▶ **SUPPLIED RECORDS**:
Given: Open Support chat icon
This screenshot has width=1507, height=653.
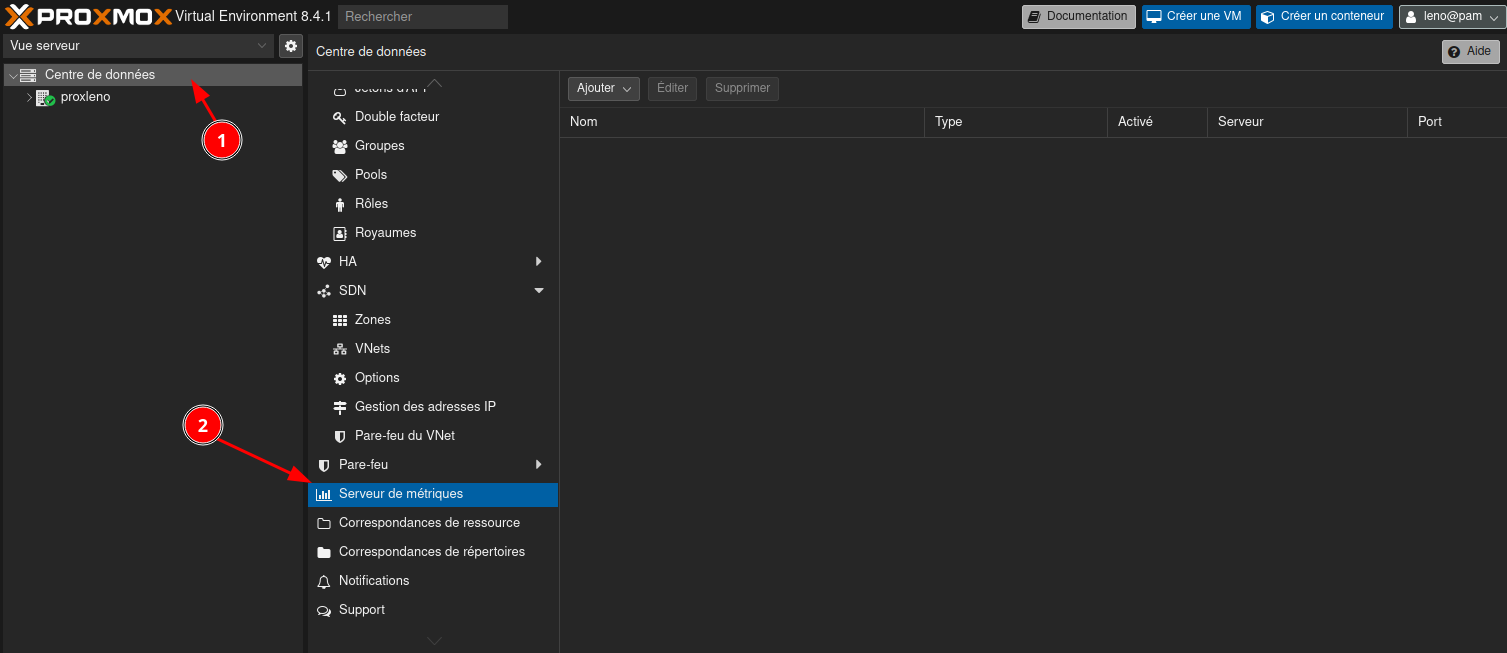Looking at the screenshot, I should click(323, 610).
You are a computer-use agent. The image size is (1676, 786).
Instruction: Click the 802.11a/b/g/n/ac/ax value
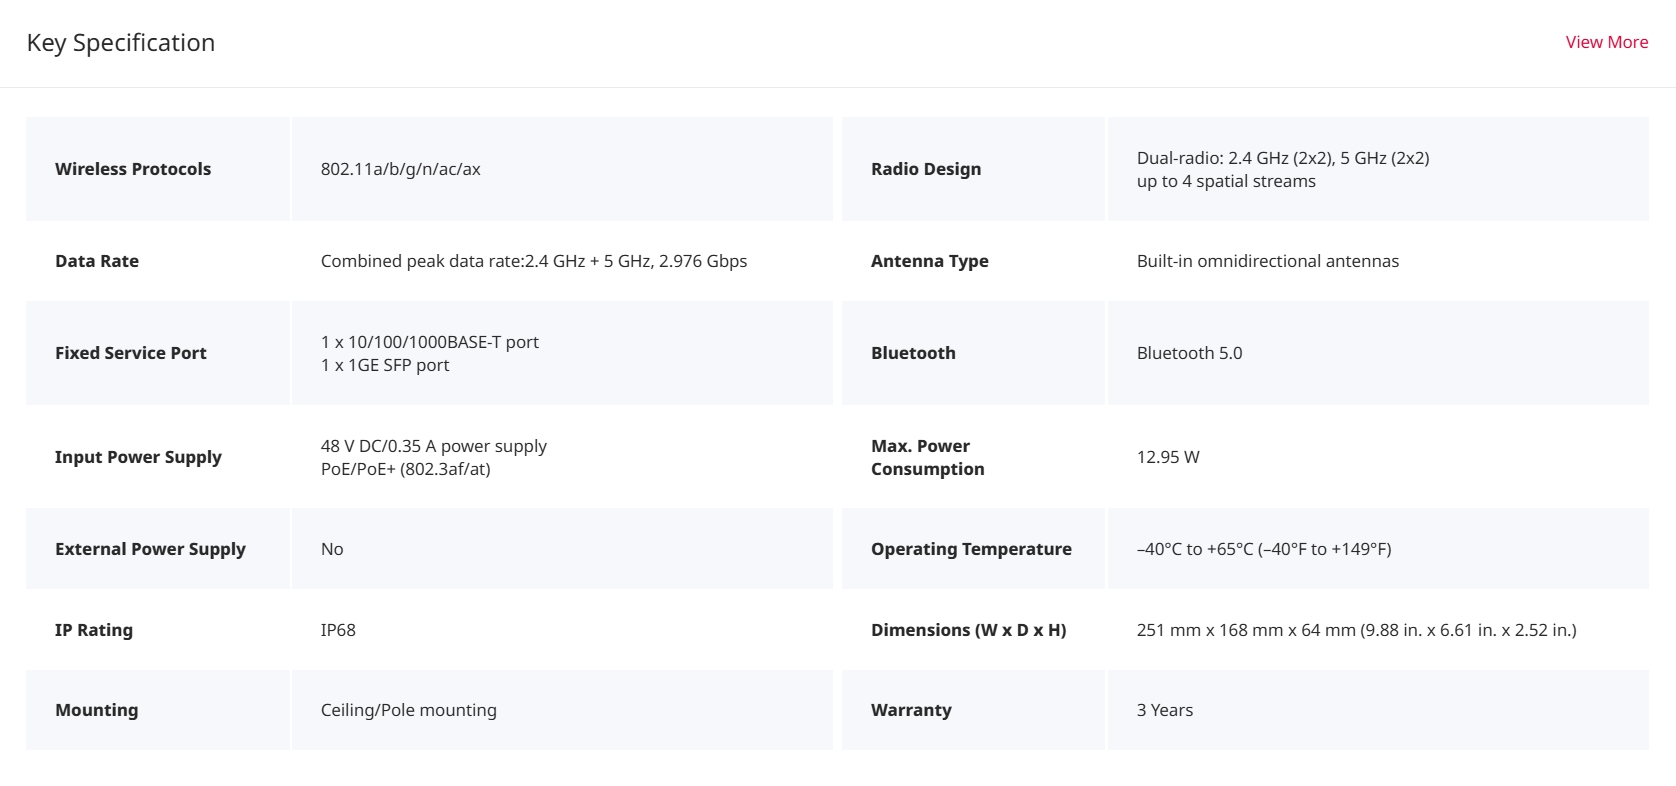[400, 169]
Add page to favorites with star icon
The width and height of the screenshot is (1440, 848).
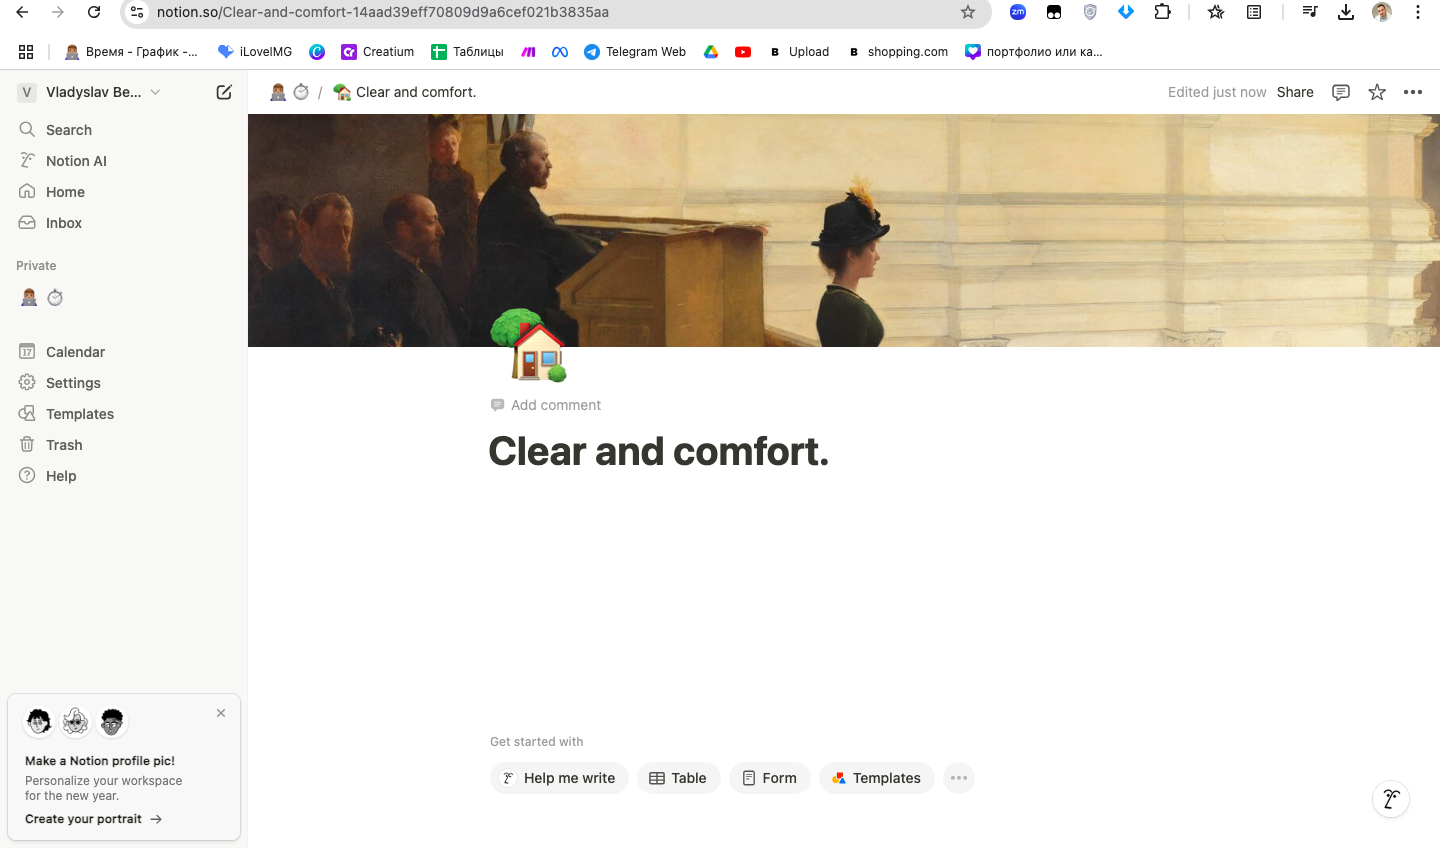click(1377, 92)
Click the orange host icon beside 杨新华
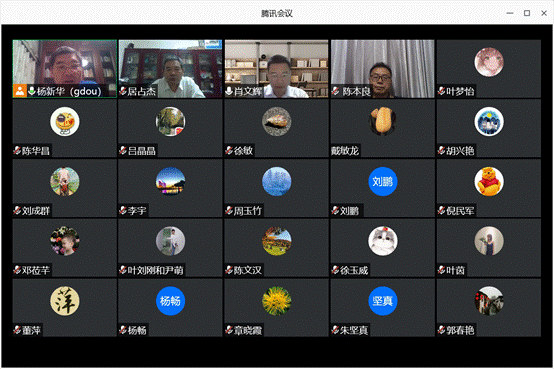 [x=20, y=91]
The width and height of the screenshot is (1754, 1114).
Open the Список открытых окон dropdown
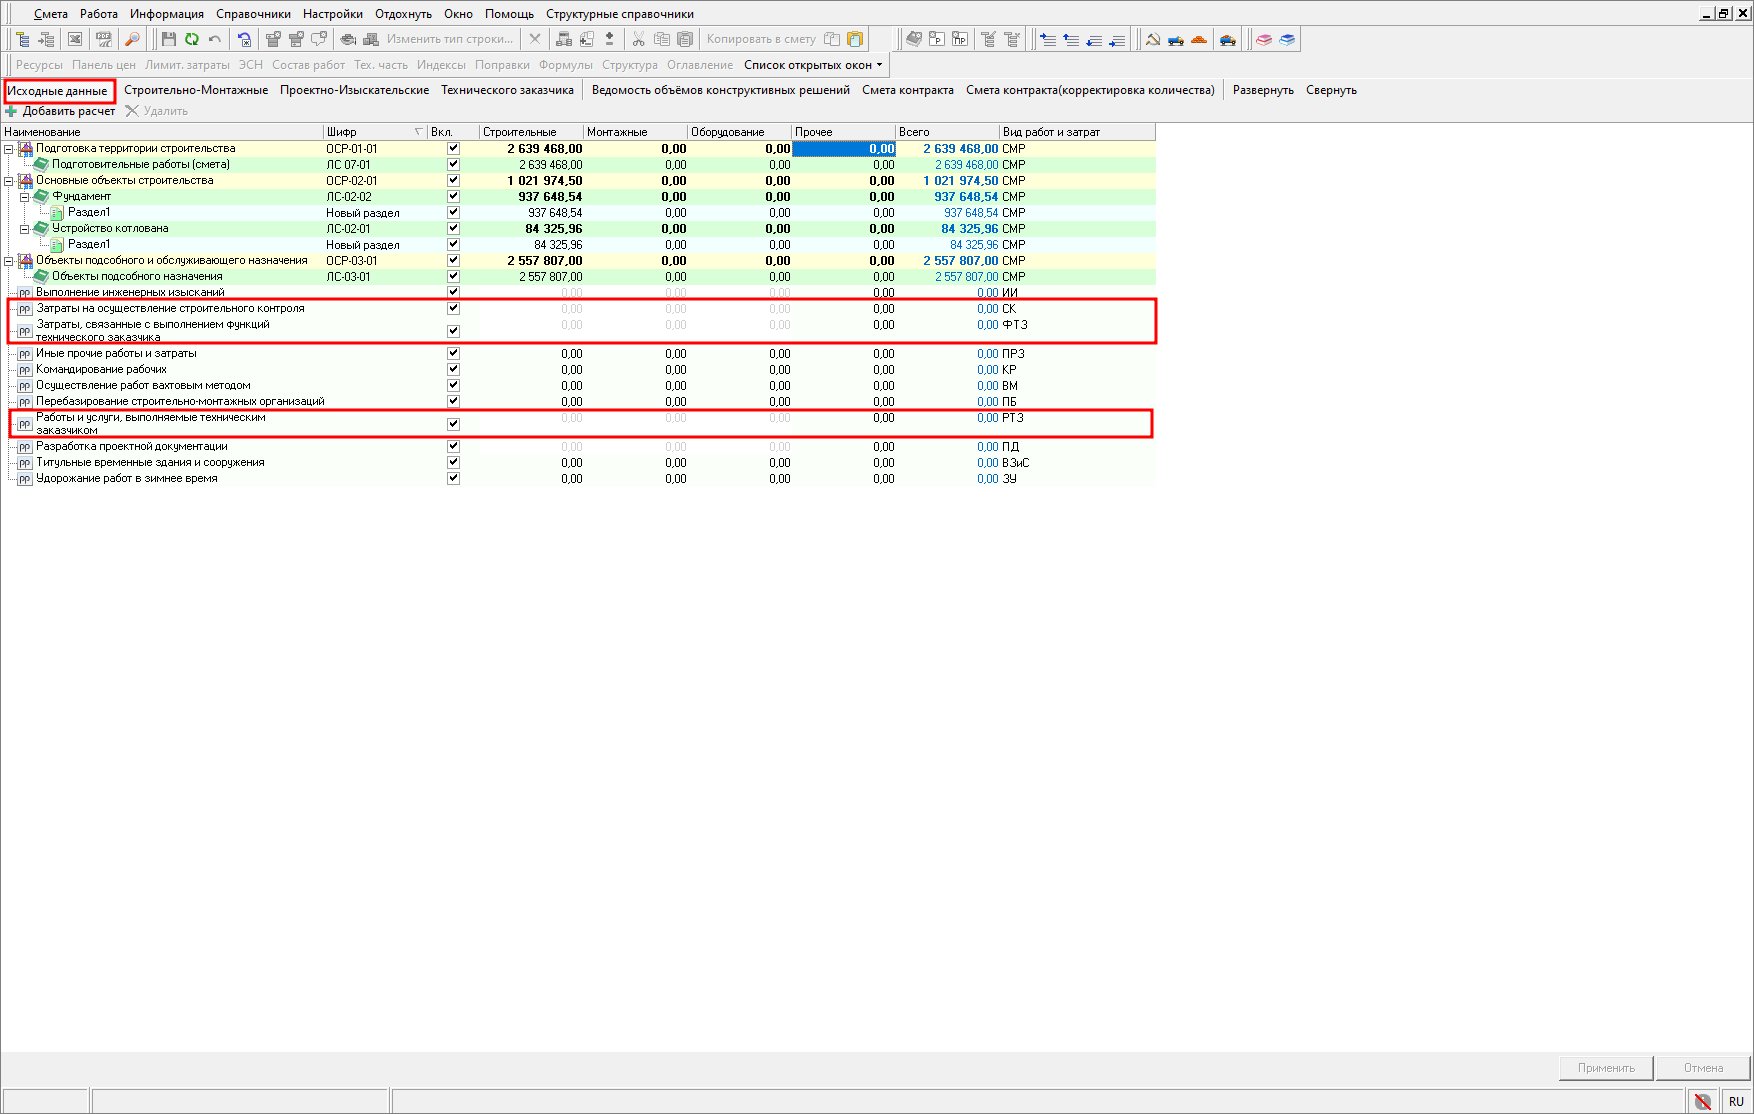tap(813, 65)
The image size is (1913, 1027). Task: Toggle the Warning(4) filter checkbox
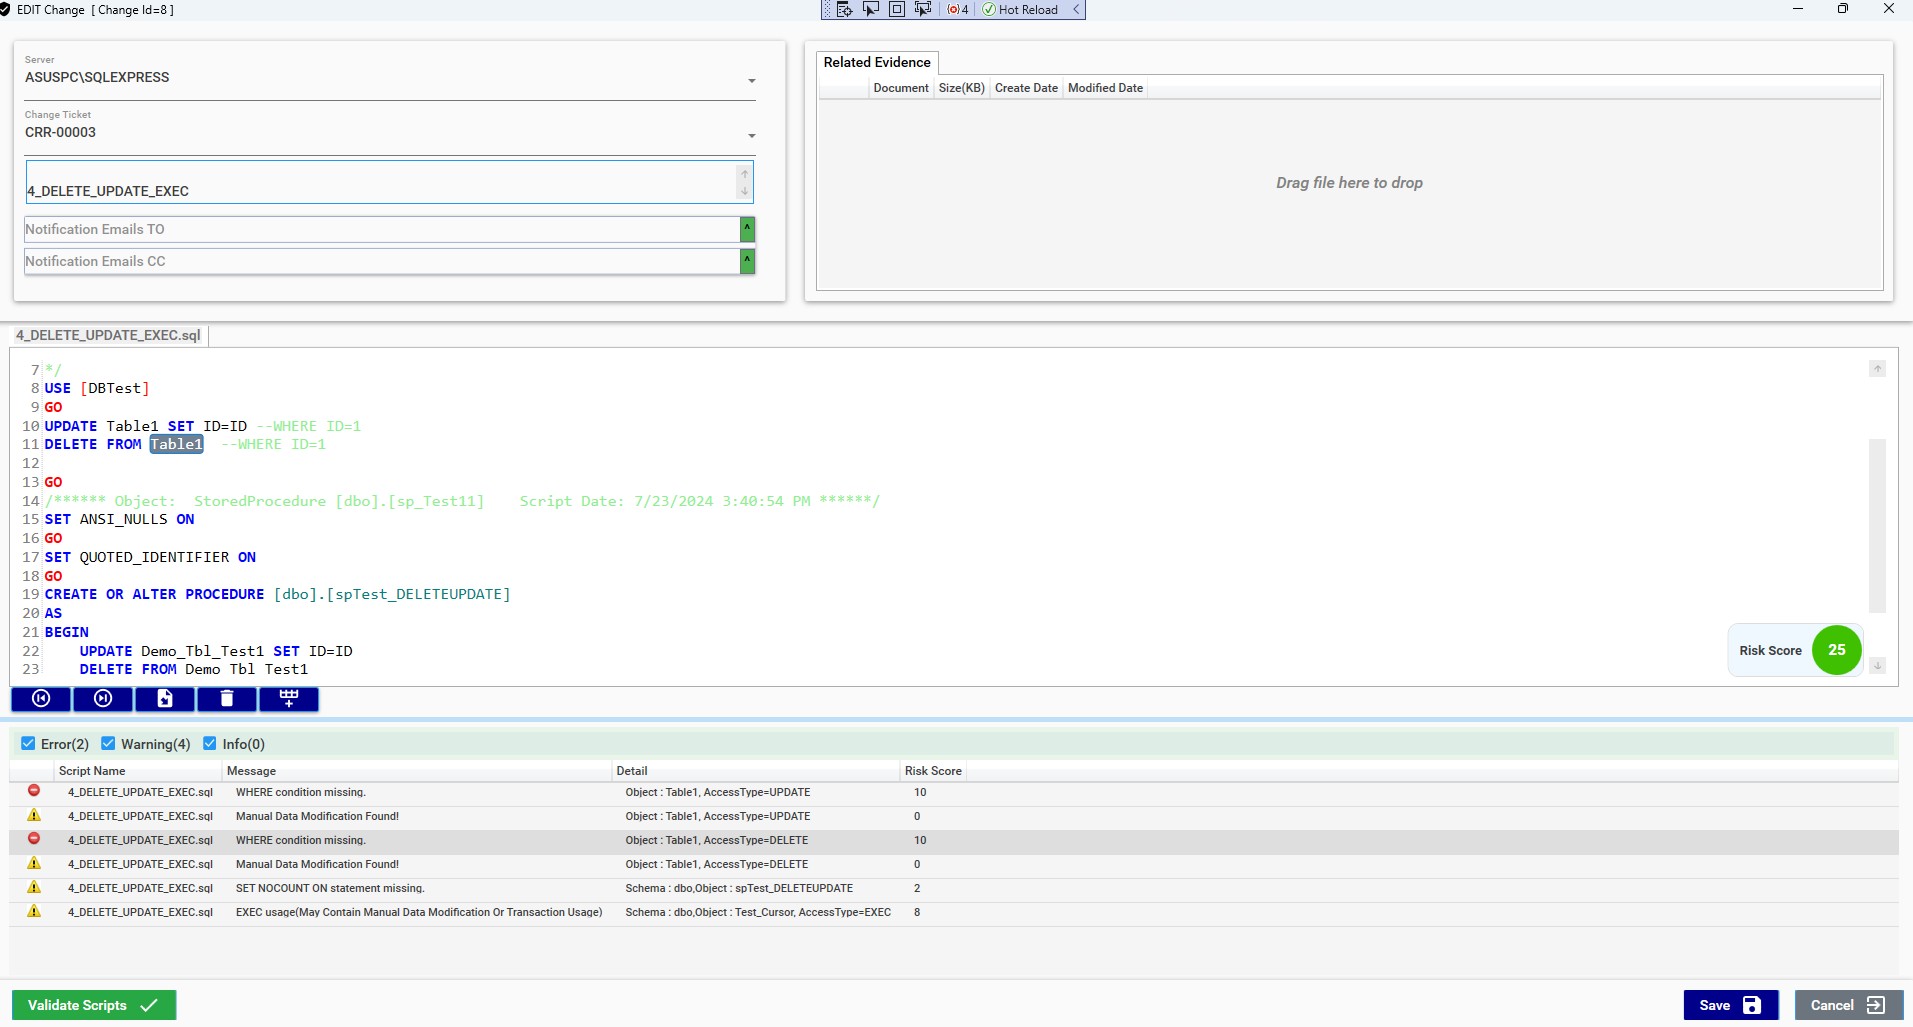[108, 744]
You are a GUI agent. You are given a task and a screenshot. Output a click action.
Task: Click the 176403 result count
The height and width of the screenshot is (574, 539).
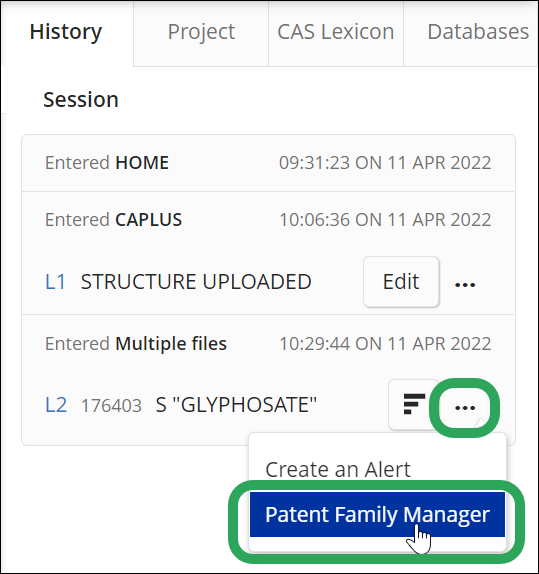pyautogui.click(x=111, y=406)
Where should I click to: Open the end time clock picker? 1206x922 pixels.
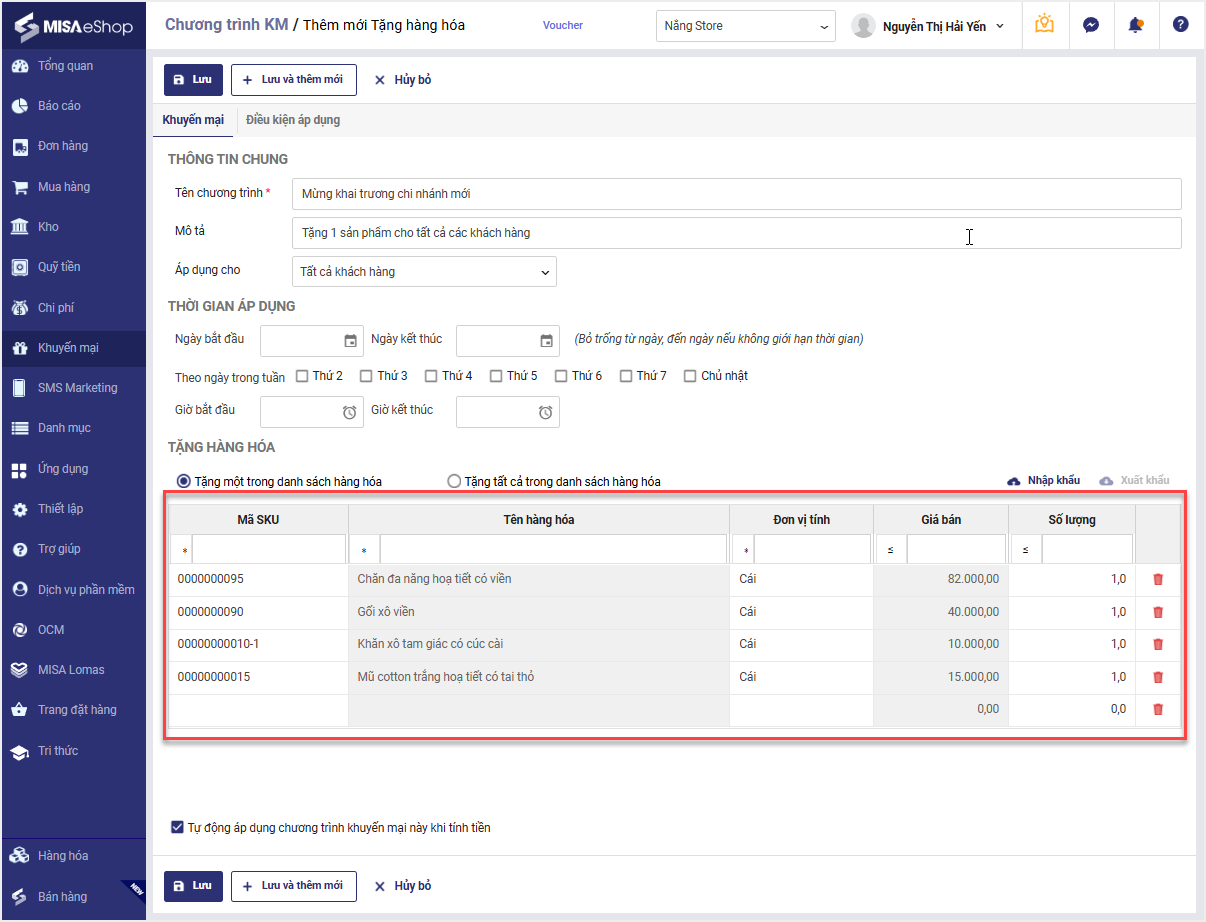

▶ **EXERCISE DESCRIPTION**:
Exclude every picture, then reproduce the remaining data character for character.

▶ **REPLY**:
Given: Open Support chat icon
This screenshot has width=1507, height=653.
Looking at the screenshot, I should click(323, 610).
You are a computer-use agent. The image size is (1676, 786).
Instruction: Click the 802.11a/b/g/n/ac/ax value
[400, 169]
Add page to favorites with star icon
The width and height of the screenshot is (1440, 848).
click(1377, 92)
Click the orange host icon beside 杨新华
 [x=20, y=91]
The width and height of the screenshot is (1754, 1114).
Open the Список открытых окон dropdown
tap(813, 65)
The image size is (1913, 1027). Task: Toggle the Warning(4) filter checkbox
[108, 744]
You are a GUI agent. You are given a task and a screenshot. Output a click action.
Task: Click the 176403 result count
The height and width of the screenshot is (574, 539).
pyautogui.click(x=111, y=406)
Where should I click to: Open the end time clock picker? 1206x922 pixels.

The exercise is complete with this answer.